Mme Clarkson’s book encourages readers to do just that: remember it well.  Remember the stories of the individuals she presents to us and remember how their journey is similar to ours, or our ancestors, and that whether they came in 1999 or in 1799, the stories have similarities.  Though the distance, nationality and skin colours may be different, in our hearts we are all the same: courageous people who have chosen, or been driven to choose, Canada. Even more importantly, we need to remember that our nation is richer for each of the experiences.

Mme Clarkson chose ten Canadians to profile in her book. Their backgrounds are diverse and most of them faced diversity before choosing Canada.  Each and every one of the people she presents had an interesting story to tell.   Each and every one caused me to learn more about what Canada and the world was thinking at the time of their arrival – anti-Vietnam protests, Idi Amin’s expulsions, destitute boat people from Vietnam and Sri Lanka, the Holocaust.  Although the circumstances are different, there are many similarities to more recent migrations and migrations further in the past.

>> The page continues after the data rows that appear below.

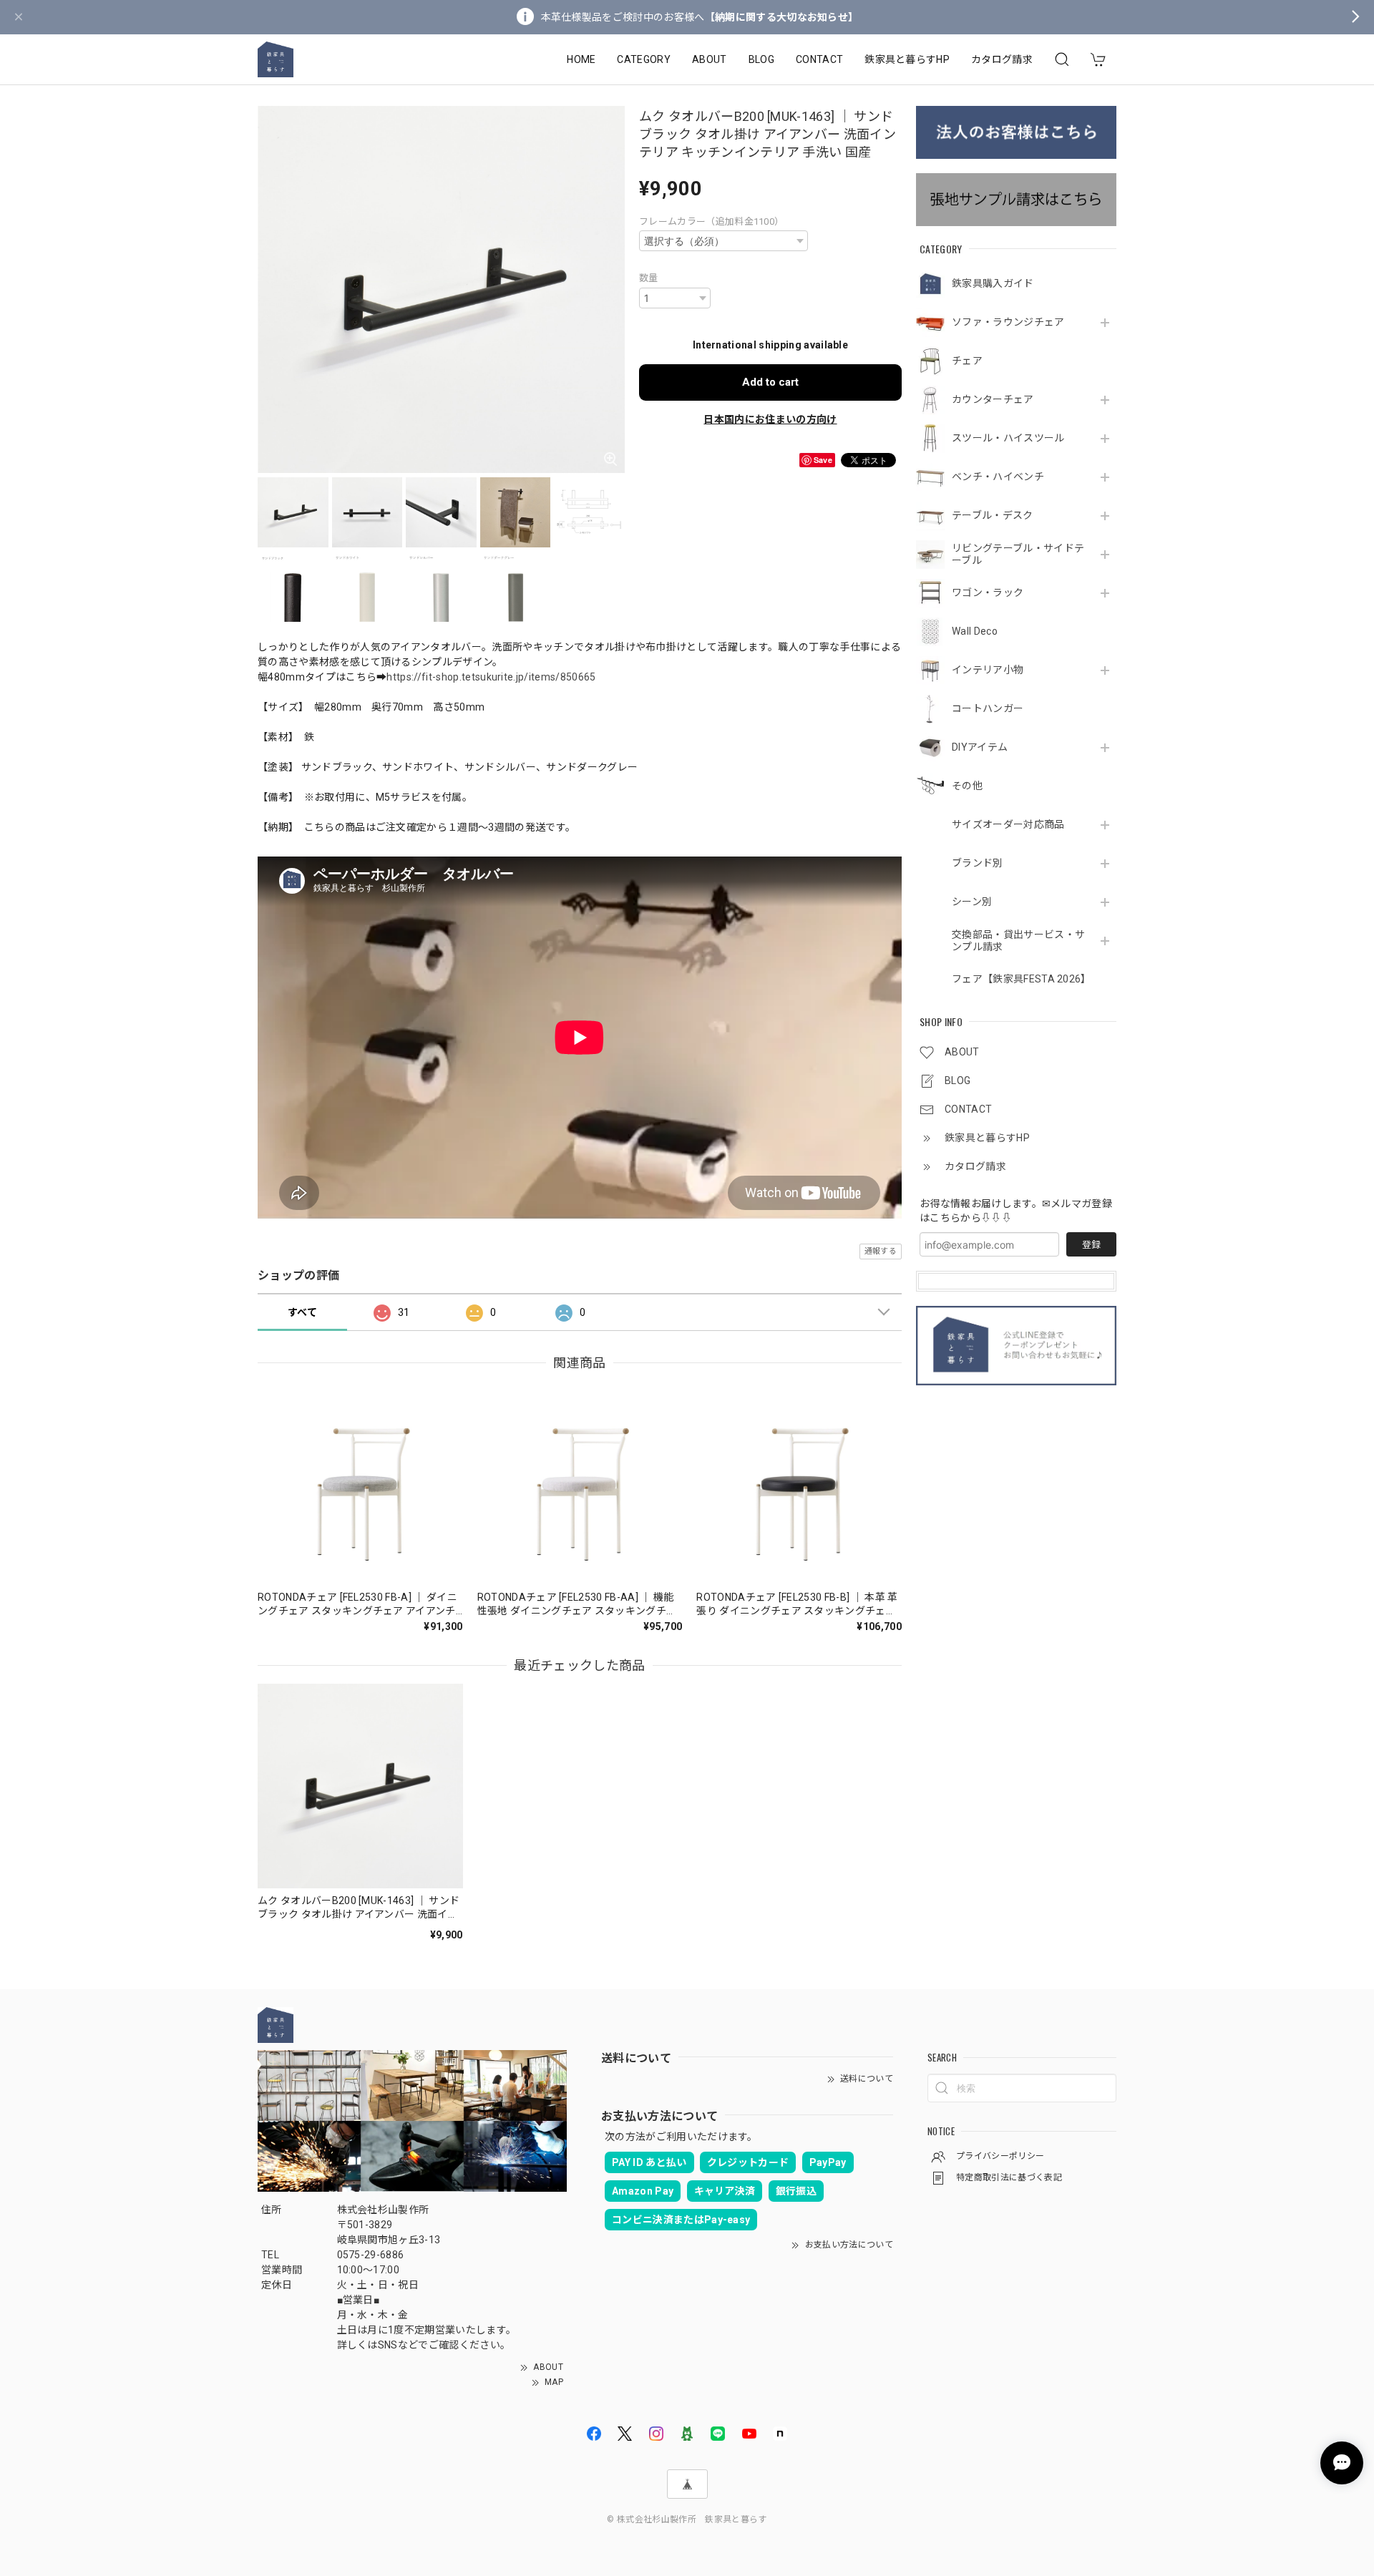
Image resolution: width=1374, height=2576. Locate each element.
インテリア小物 (987, 669)
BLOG (761, 59)
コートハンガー (987, 708)
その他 (967, 785)
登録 (1091, 1244)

The book is well researched and the stories well woven with Clarkson`s experience coming to Canada as a young Chinese girl and settling in the Ottawa of the 1940’s.   This tapestry of stories and history allows readers to feel, and be inspired by, the wonderful nation building that is occurring with each arrival this year as some 250,000 new entrants join our country.

Former Governor General of Canada, Mme Clarkson’s legacy project is The Institute for Canadian Citizenship.   It’s a great project that ensures more Canadians will learn our country’s rich history, a history that comprises dynamic people and remarkable journeys. This book will help launch that Institute to many readers.

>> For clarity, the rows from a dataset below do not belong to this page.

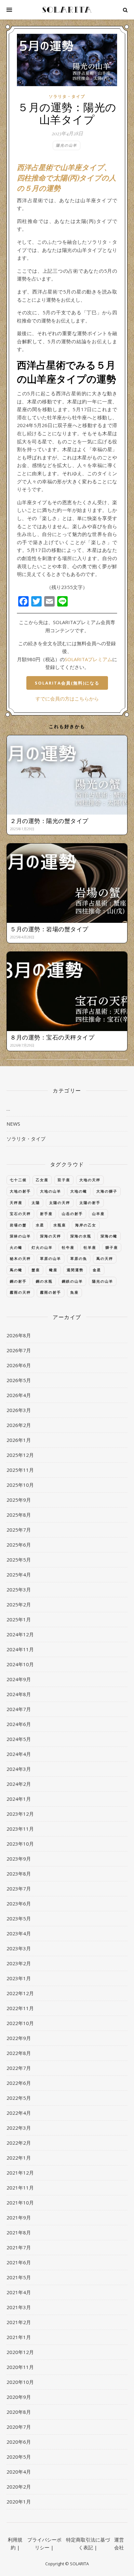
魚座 (74, 1292)
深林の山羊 (20, 1236)
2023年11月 (20, 1828)
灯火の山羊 (42, 1247)
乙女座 (42, 1179)
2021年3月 (19, 2307)
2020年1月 (19, 2501)
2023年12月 (20, 1814)
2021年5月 (19, 2277)
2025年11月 (20, 1470)
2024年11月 (20, 1649)
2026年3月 (19, 1410)
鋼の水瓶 (44, 1281)
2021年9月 (19, 2217)
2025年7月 (19, 1529)
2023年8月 (19, 1873)
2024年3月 (19, 1769)
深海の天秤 (50, 1236)
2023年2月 (19, 1963)
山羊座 (98, 1213)
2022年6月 (19, 2083)
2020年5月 (19, 2456)
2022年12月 (20, 1993)
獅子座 (111, 1247)
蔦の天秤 (104, 1258)
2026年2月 (19, 1425)
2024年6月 (19, 1724)
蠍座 (53, 1269)
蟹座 (36, 1269)
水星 (40, 1225)
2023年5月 (19, 1918)
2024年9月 (19, 1679)
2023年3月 (19, 1948)
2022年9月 (19, 2038)
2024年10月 (20, 1664)
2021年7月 (19, 2247)
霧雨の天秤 (20, 1292)
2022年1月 (19, 2157)
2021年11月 (20, 2187)
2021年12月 (20, 2172)
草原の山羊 (50, 1258)
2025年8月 (19, 1514)
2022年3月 (19, 2128)
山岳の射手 (72, 1213)
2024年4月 (19, 1754)
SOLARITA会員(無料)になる (67, 683)
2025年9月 (19, 1500)
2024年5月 (19, 1739)
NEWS (13, 1123)
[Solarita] (67, 10)
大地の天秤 (89, 1179)
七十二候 (18, 1179)
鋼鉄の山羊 (72, 1281)
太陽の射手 (89, 1202)
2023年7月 (19, 1888)
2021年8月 (19, 2232)
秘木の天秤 (20, 1258)
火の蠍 (16, 1247)
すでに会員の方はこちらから (67, 698)
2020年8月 (19, 2412)
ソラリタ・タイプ (67, 96)
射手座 (46, 1213)
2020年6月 (19, 2442)
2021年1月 (19, 2337)
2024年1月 (19, 1799)
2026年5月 (19, 1380)
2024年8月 (19, 1694)
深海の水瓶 (80, 1236)
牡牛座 (68, 1247)
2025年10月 (20, 1485)
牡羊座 (90, 1247)
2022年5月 (19, 2098)
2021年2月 (19, 2322)
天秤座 (16, 1202)
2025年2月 (19, 1604)
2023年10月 (20, 1843)
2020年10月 (20, 2382)
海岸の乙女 (85, 1225)
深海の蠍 (108, 1236)
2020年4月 (19, 2471)
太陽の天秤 (59, 1202)
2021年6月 (19, 2262)
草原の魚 (78, 1258)
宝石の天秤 (20, 1213)
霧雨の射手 (50, 1292)
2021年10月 (20, 2202)
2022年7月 (19, 2068)
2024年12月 (20, 1634)
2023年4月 (19, 1933)
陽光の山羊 (66, 145)
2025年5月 (19, 1559)
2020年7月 (19, 2427)
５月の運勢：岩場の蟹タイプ (49, 929)
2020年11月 (20, 2367)
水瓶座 (59, 1225)
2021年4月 (19, 2292)
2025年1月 (19, 1619)
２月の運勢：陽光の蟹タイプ (49, 821)
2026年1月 (19, 1440)
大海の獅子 (106, 1191)
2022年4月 (19, 2113)
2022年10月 (20, 2023)
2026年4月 (19, 1395)
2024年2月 (19, 1784)
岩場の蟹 (18, 1225)
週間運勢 (75, 1269)
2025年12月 (20, 1455)
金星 (97, 1269)
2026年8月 (19, 1335)
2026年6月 (19, 1365)
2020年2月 (19, 2486)
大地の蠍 (78, 1191)
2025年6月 (19, 1544)
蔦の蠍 (16, 1269)
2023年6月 (19, 1903)
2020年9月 (19, 2397)
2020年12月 (20, 2352)
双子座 (64, 1179)
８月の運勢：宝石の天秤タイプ (52, 1037)
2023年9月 (19, 1858)
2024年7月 (19, 1709)
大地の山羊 (50, 1191)
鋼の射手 (18, 1281)
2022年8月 (19, 2053)
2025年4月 (19, 1574)
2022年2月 (19, 2142)
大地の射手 (20, 1191)
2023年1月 (19, 1978)
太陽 (36, 1202)
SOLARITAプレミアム (88, 659)
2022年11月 (20, 2008)
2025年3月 (19, 1589)
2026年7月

I can recommend this book to readers. While readers will be familiar with some of the public figures presented (Calgary Mayor Naheed Nenshi, MP Rathika Sitsabaiesan, former MLA Corky Evans, radio star Andy Barrie and Rogers Canada president Nadir Mohamed), there are other people many Canadians won’t know well (Holocaust survivor Fred Bild, film director John Tran or artist Tamara Toledo, author David Albahari).  With each story we learn more about the people and become interested in their journey and how their experiences have influenced careers and life choices.

Former Governor General Adrianne Clarkson has written a book consisting of profiles of people who chose Canada. For those of us who were born here, the book offers a view of our country that is both refreshing and rewarding.

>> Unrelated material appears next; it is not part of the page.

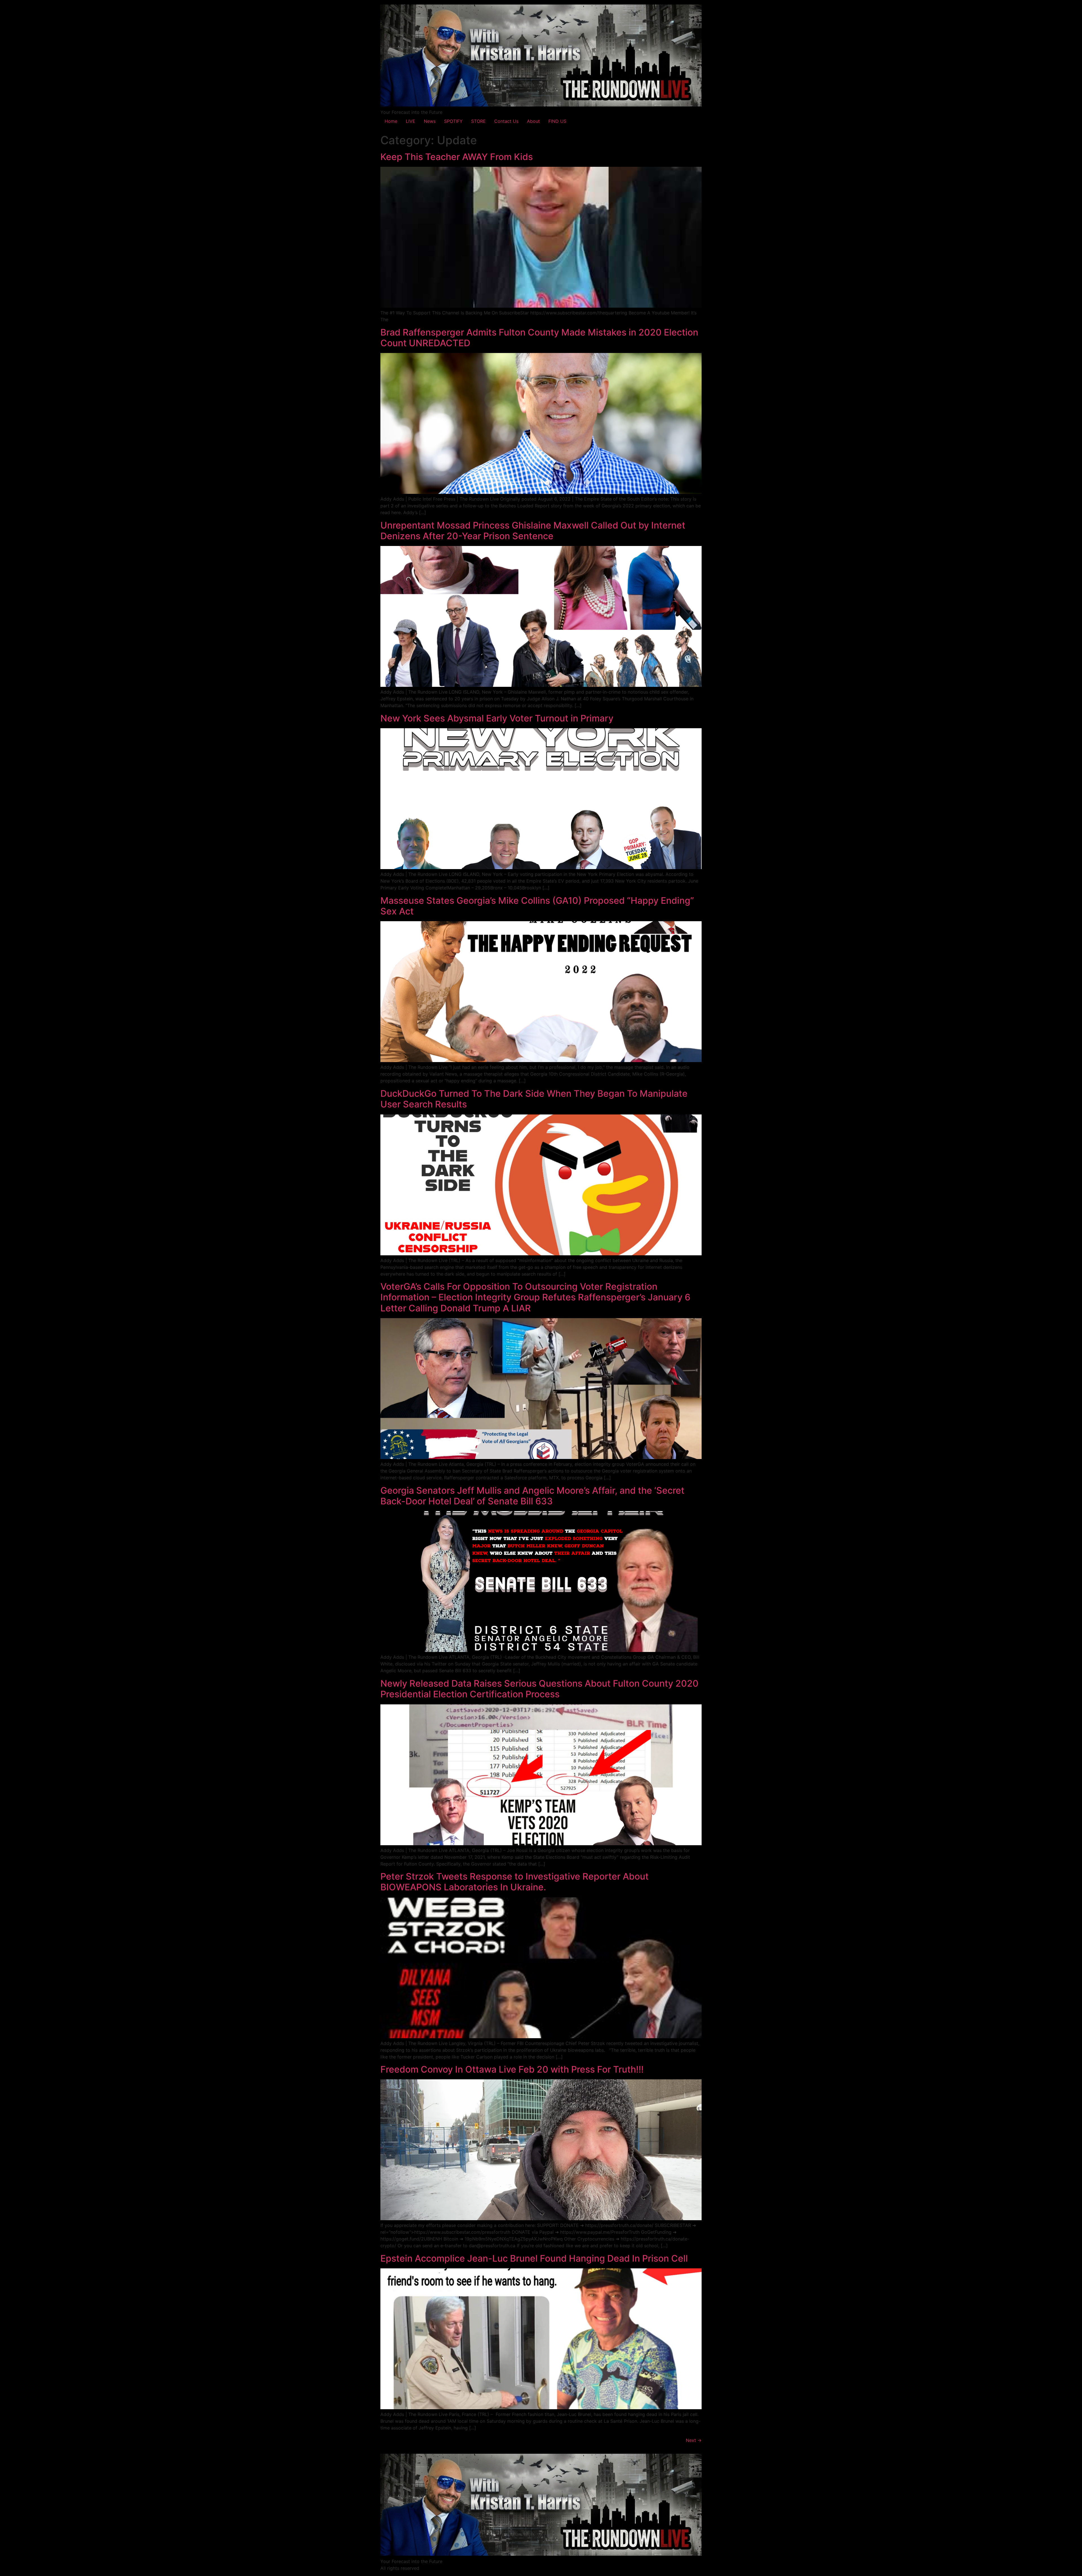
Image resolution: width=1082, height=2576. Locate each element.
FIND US (557, 121)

The Blair family story presents another perspective on the decision to choose Canada.  The Blairs descend on both sides from ancestors who arrived in Canada in 1843.  After generations of life in Quebec City, the family moved to the UK for professional reasons but kept their children connected with Canada in stories and summer vacations.  After years abroad, all three children returned to live in Quebec City as bilingual citizens who care deeply about their country and have put enormous effort into preserving Quebec’s historical buildings. “The Blairs are now part of only two percent of the Quebec City population, whereas their ancestors (British) formed fifty percent.  But they have adapted.  They have done what they wished to do: live in the society of their ancestors and adapt to the changing conditions.”

The Blairs represent well the story of Canada: people coming to our shores and making and remaking our nation through the centuries. And we are all enriched by these experiences, whether or not they are part of our family.

Mme Clarkson presents the ten stories in a context which is interesting and informative.  Her emphasis on history made me long for more!  I think this book would be an interesting addition to the school curriculum.

I had a high school teacher who once told me Canadian history was boring. These stories and Ms Clarkson’s presentation of our history were engaging and important.  As she says at the end, “When Canada adopts you, you are part of the whole family, with its benefits and its dysfunctions, with its birthday celebrations and crazy Uncle Herb”.  And further, “If our presence is to have meaning in our chosen country, we must all of us accept all of our history.  Our history must be taught and absorbed; our experiences, bad and noble, must be shared.”

I know I’d like to give a copy of this book to one of my teachers (Mr. H) with an inscription inside the book – for you  Mr. H., Mme Clarkson’s book is inspiring, interesting  enjoyable and anything but boring.


Paddy Torsney is a member of the Privy Council and served as the Member of Parliament for Burlington.   Room for All of Us by Adrienne Clarkson is published by the Penguin Group in Canada and is available at The Different Drummer in Burlington.

Mme Clarkson will be reading from her book at a public event at the Royal Botanical Gardens at 2:00 pm on Sunday November 13th.